**PROBLEM DETAILS**
Repeat every record exactly as written.

Stored items:
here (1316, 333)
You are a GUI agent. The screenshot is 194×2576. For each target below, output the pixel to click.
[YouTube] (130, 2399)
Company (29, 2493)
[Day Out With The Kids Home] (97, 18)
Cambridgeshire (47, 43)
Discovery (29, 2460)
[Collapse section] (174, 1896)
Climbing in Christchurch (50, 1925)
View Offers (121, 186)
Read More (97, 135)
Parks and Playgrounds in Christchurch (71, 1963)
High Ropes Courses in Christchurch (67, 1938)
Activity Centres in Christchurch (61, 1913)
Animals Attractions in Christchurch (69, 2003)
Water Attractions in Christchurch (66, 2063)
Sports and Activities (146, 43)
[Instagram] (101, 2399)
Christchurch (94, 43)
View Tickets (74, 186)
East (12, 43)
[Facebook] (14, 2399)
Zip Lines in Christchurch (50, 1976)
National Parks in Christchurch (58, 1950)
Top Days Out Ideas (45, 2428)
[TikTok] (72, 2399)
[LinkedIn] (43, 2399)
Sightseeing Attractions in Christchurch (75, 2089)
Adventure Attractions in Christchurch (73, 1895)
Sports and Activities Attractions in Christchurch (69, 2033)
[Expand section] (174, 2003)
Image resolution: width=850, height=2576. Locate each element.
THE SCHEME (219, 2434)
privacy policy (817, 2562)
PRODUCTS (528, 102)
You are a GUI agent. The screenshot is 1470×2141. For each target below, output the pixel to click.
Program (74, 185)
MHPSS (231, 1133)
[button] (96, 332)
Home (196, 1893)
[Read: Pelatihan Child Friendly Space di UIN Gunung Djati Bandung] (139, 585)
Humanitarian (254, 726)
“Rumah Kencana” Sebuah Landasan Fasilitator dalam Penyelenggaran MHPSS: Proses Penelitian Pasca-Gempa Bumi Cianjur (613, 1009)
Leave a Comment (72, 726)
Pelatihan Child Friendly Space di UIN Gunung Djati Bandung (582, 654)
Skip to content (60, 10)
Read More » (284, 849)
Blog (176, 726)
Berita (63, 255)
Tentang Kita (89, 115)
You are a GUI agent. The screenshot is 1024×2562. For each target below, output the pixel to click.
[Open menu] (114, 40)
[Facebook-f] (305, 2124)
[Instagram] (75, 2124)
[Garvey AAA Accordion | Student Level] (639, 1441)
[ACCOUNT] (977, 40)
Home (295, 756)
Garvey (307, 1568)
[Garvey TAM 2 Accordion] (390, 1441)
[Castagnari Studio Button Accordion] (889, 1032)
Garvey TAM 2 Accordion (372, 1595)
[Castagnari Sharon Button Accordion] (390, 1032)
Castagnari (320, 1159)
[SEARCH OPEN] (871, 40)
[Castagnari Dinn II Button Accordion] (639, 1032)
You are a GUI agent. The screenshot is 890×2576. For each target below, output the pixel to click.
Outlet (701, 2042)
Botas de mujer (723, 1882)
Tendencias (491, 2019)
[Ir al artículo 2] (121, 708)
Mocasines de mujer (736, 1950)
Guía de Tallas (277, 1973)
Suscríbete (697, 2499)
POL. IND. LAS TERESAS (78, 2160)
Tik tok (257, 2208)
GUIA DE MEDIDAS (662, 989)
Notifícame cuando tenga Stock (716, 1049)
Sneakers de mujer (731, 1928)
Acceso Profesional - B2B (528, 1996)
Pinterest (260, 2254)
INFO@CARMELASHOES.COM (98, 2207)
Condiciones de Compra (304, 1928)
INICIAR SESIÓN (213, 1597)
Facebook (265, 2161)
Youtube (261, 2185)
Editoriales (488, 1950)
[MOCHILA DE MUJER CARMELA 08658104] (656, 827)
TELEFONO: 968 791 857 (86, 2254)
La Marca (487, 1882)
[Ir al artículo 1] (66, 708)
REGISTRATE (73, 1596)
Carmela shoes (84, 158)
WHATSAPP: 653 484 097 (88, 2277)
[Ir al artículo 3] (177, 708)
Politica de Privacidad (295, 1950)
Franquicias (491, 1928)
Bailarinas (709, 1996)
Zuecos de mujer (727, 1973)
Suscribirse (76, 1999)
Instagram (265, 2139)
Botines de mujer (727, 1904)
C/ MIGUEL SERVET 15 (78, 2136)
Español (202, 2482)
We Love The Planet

**ANSWER FOR THE TASK**
here (1316, 333)
You are a GUI agent. The screenshot is 194×2576. For each target below, output the pixel to click.
[YouTube] (130, 2399)
Company (29, 2493)
[Day Out With The Kids Home] (97, 18)
Cambridgeshire (47, 43)
Discovery (29, 2460)
[Collapse section] (174, 1896)
Climbing in Christchurch (50, 1925)
View Offers (121, 186)
Read More (97, 135)
Parks and Playgrounds in Christchurch (71, 1963)
High Ropes Courses in Christchurch (67, 1938)
Activity Centres in Christchurch (61, 1913)
Animals Attractions in Christchurch (69, 2003)
Water Attractions in Christchurch (66, 2063)
Sports and Activities (146, 43)
[Instagram] (101, 2399)
Christchurch (94, 43)
View Tickets (74, 186)
East (12, 43)
[Facebook] (14, 2399)
Zip Lines in Christchurch (50, 1976)
National Parks in Christchurch (58, 1950)
Top Days Out Ideas (45, 2428)
[TikTok] (72, 2399)
[LinkedIn] (43, 2399)
Sightseeing Attractions in Christchurch (75, 2089)
Adventure Attractions in Christchurch (73, 1895)
Sports and Activities Attractions in Christchurch (69, 2033)
[Expand section] (174, 2003)
Image resolution: width=850, height=2576. Locate each element.
THE SCHEME (219, 2434)
privacy policy (817, 2562)
PRODUCTS (528, 102)
You are a GUI agent. The screenshot is 1470×2141. For each target below, output the pixel to click.
Program (74, 185)
MHPSS (231, 1133)
[button] (96, 332)
Home (196, 1893)
[Read: Pelatihan Child Friendly Space di UIN Gunung Djati Bandung] (139, 585)
Humanitarian (254, 726)
“Rumah Kencana” Sebuah Landasan Fasilitator dalam Penyelenggaran MHPSS: Proses Penelitian Pasca-Gempa Bumi Cianjur (613, 1009)
Leave a Comment (72, 726)
Pelatihan Child Friendly Space di UIN Gunung Djati Bandung (582, 654)
Skip to content (60, 10)
Read More » (284, 849)
Blog (176, 726)
Berita (63, 255)
Tentang Kita (89, 115)
You are a GUI agent. The screenshot is 1024×2562. For each target below, output the pixel to click.
[Open menu] (114, 40)
[Facebook-f] (305, 2124)
[Instagram] (75, 2124)
[Garvey AAA Accordion | Student Level] (639, 1441)
[ACCOUNT] (977, 40)
Home (295, 756)
Garvey (307, 1568)
[Garvey TAM 2 Accordion] (390, 1441)
[Castagnari Studio Button Accordion] (889, 1032)
Garvey TAM 2 Accordion (372, 1595)
[Castagnari Sharon Button Accordion] (390, 1032)
Castagnari (320, 1159)
[SEARCH OPEN] (871, 40)
[Castagnari Dinn II Button Accordion] (639, 1032)
You are a GUI agent. The screenshot is 890×2576. For each target below, output the pixel to click.
Outlet (701, 2042)
Botas de mujer (723, 1882)
Tendencias (491, 2019)
[Ir al artículo 2] (121, 708)
Mocasines de mujer (736, 1950)
Guía de Tallas (277, 1973)
Suscríbete (697, 2499)
POL. IND. LAS TERESAS (78, 2160)
Tik tok (257, 2208)
GUIA DE MEDIDAS (662, 989)
Notifícame cuando tenga Stock (716, 1049)
Sneakers de mujer (731, 1928)
Acceso Profesional - B2B (528, 1996)
Pinterest (260, 2254)
INFO@CARMELASHOES.COM (98, 2207)
Condiciones de Compra (304, 1928)
INICIAR SESIÓN (213, 1597)
Facebook (265, 2161)
Youtube (261, 2185)
Editoriales (488, 1950)
[MOCHILA DE MUJER CARMELA 08658104] (656, 827)
TELEFONO: 968 791 857 (86, 2254)
La Marca (487, 1882)
[Ir al artículo 1] (66, 708)
REGISTRATE (73, 1596)
Carmela shoes (84, 158)
WHATSAPP: 653 484 097 (88, 2277)
[Ir al artículo 3] (177, 708)
Politica de Privacidad (295, 1950)
Franquicias (491, 1928)
Bailarinas (709, 1996)
Zuecos de mujer (727, 1973)
Suscribirse (76, 1999)
Instagram (265, 2139)
Botines de mujer (727, 1904)
C/ MIGUEL SERVET 15 (78, 2136)
Español (202, 2482)
We Love The Planet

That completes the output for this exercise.